Tout le contraire d’une embarcation muséifiée, le bateau désarmé durant la Seconde
Guerre mondiale est désormais plus vivant que jamais pour les quelque 600 visiteurs qu’il peut accueillir à son bord. Avec son pont isolé par des vitrages coulissants et son chauffage par pompe à chaleur, il est devenu le premier vapeur de la flotte CGN à pouvoir être exploité en toutes saisons. «Avec le «Rhône », la CGN retrouve la flotte de sept bateaux à vapeur avec roues à aubes en état de marche», indiquait fièrement son président, Benoît Gaillard, lors de sa remise à l’eau.

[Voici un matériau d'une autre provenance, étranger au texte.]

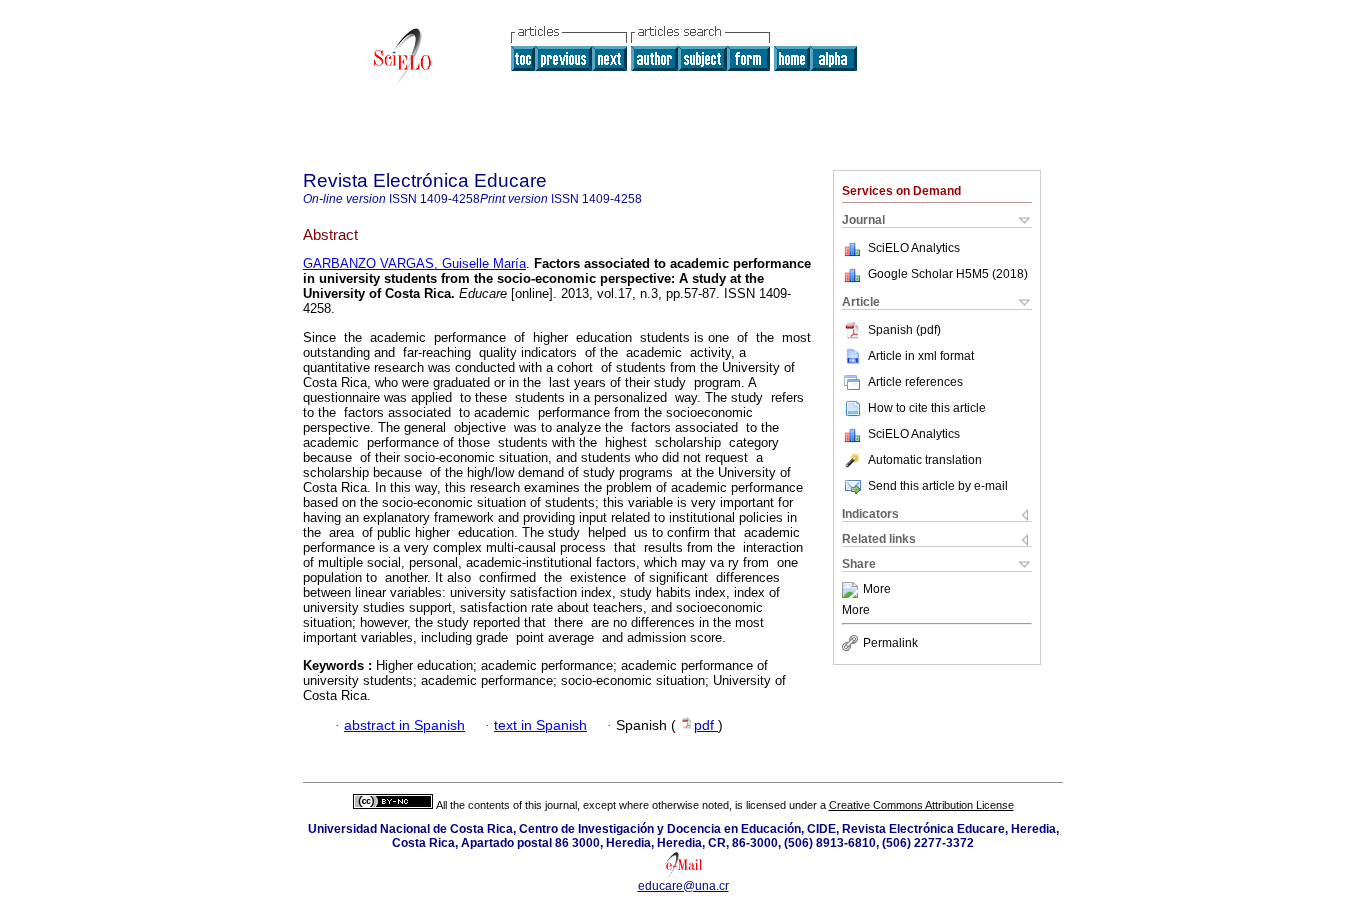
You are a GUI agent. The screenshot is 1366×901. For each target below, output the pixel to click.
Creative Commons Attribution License (921, 805)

Le Salon Belle-Epoque où se sont affairés les ébénistes vaudois et la Maison rolloise Charles-Emile Moinat.

Savoir-faire locaux

Au-delà des aspects patrimoniaux, le «Rhône» a bénéficié d’autres améliorations techniques significatives, tels une nouvelle chaudière de 32 tonnes plus économique, des ponts multicouches novateurs recouverts de bois massif, un propulseur d’étrave assurant une réduction importante des vibrations. Quant à la cheminée réalisée en alu, comme les nouveaux tambours de roues, elle participe à l’allègement du navire, qui a perdu 15 tonnes sur 360 dans l’aventure. Autant de solutions au nom du respect environnemental, de l’efficacité et du confort.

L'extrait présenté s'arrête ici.